Küreselleşme sürecinde geleneklerin de çökmesinin sonucunda ciddî bir fundamentalizm tehlikesi ortaya çıkmıştır.Fundamentalizm en genel anlamda, geçmişe geri dönüş arzusu demektir, kuşatılmış gelenektir. Fundamentalizm, küreselleşmeye duyulan tepkidir; ona gözlerini kapama ve içe kapanma hâlidir; dolayısıyla çok sesliliğe tahammül edemez ve diyalogu reddeder. Ancak fundamentalizmi yalnızca dinî anlamıyla değil, her türlü siyasî anlamıyla değerlendirmek gerektiğini hatırdan çıkarmamalı; dünyanın her yerinde fundamentalist tepkiler çıkabileceği (örneğin kışkırtılmış azınlıkların vahşî ve abartılı ırkçı talepleri, Batı’daki yabancı düşmanlığı, marjinal akımlara karşı muhafazakâr tepkiler gibi) bilinmelidir.

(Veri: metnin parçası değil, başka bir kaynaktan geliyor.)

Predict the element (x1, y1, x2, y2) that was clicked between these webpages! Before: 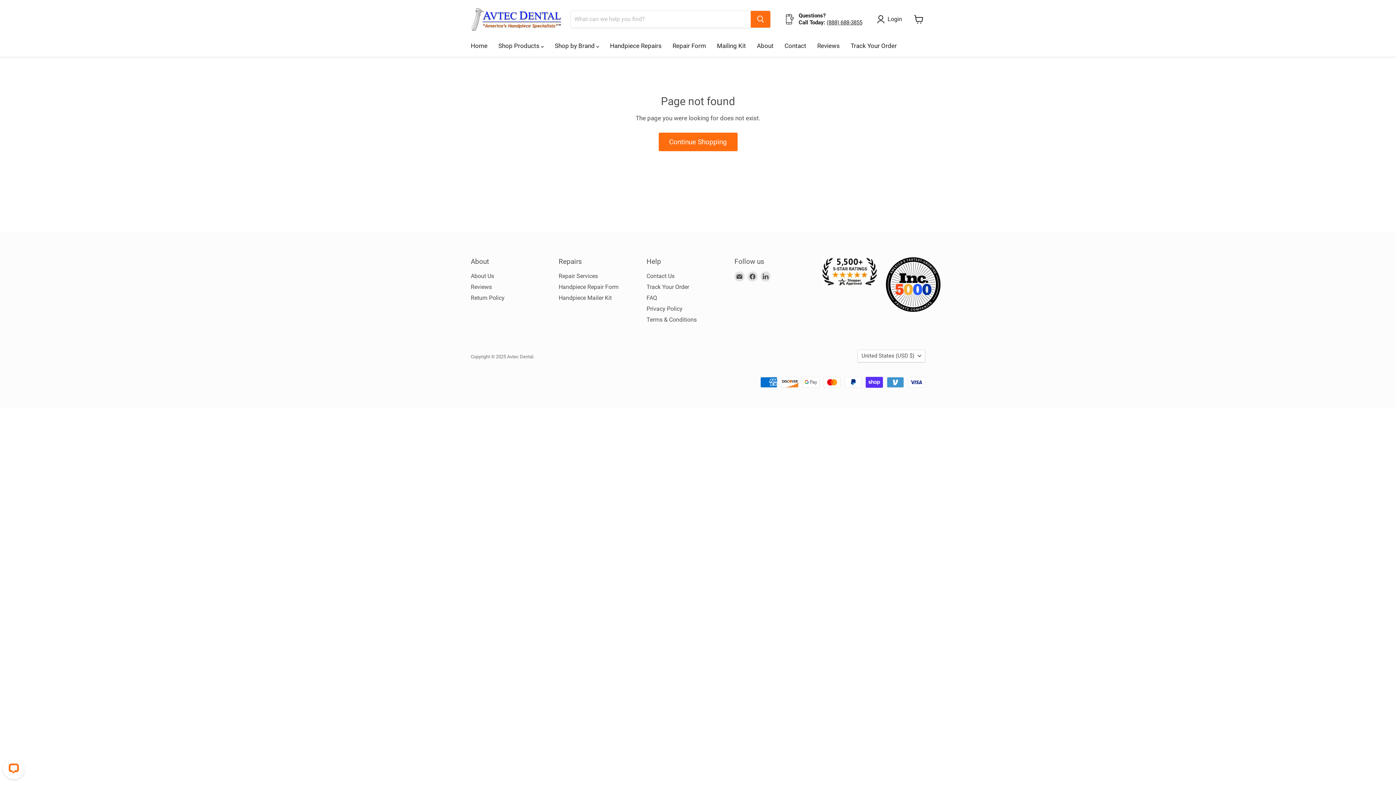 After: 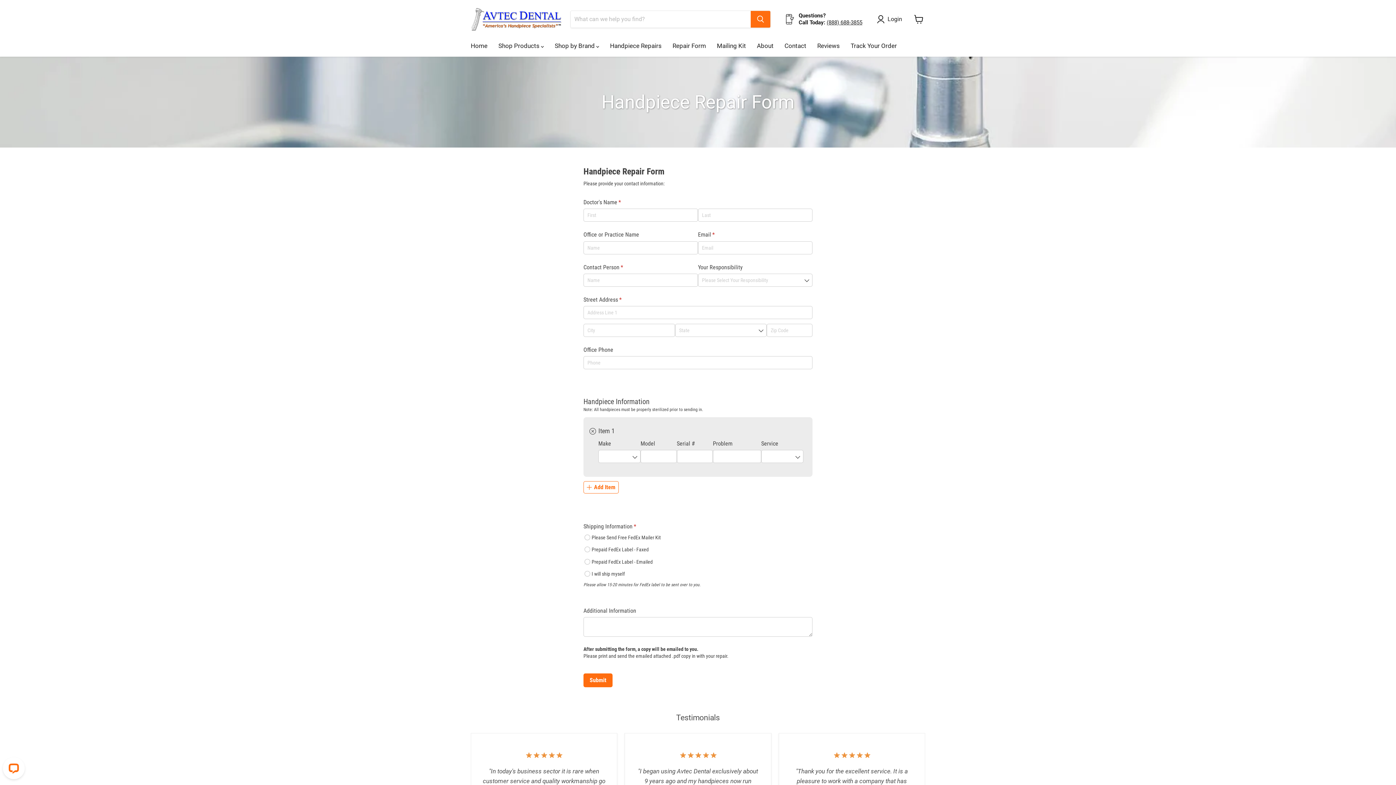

358 küresel milyarderin toplam servetinin dünya nüfusunun %45’inin toplam gelirlerine eşit hâle geldiği bu dünyadaki manzarayı yeni bir “yol kesip soyma” yöntemi olarak nitelemek de mümkündür.Üstelik eski zenginler, zengin olmak ve zengin kalmak için yoksullara ihtiyaç duyuyorlardı; bugün ise “çalışma”nın nitelik değişimlerinden sonra, zenginlerin yoksullara ihtiyacı kalmadı. Küreselleşme sürecindeki gelir dağılımı, yalnızca Kuzey-Güney arasında eşitsizlik yaratmıyor; tüm gelişme ibreleri ABD’yi gösteriyor. Günümüzde uluslararası sistemi ayakta tutan ABD, son iki yılda dünyadaki gelir artışının yarısını elde etmiştir.Bu açılardan bakıldığında küreselleşme sürecine “dünyanın Amerikanlaşması” da denilebilir.
Yalnızca gelir dağılımdaki uçurumlar değil, toplumun tüketim merkezli oluşu da şiddetli eleştirilere neden olmaktadır. Ve geleneğin, ailenin, ulus devletin, sosyal politikaların geriletildiği, ama gelir dağılımındaki adaletsizliğin arttığı bir dünyada liberal öneriler, hiçbir işe yaramıyor. Küreselleşmenin yol açtığı sorunlar için gündeme getirilen “sosyal sorumlu küreselleşme” önerileri ile küreselleşme ve içe kapanma arasında sıkışıp kalmaktan dünyayı kurtaracak olan üçüncü yol arayışlarına acilen ihtiyaç var.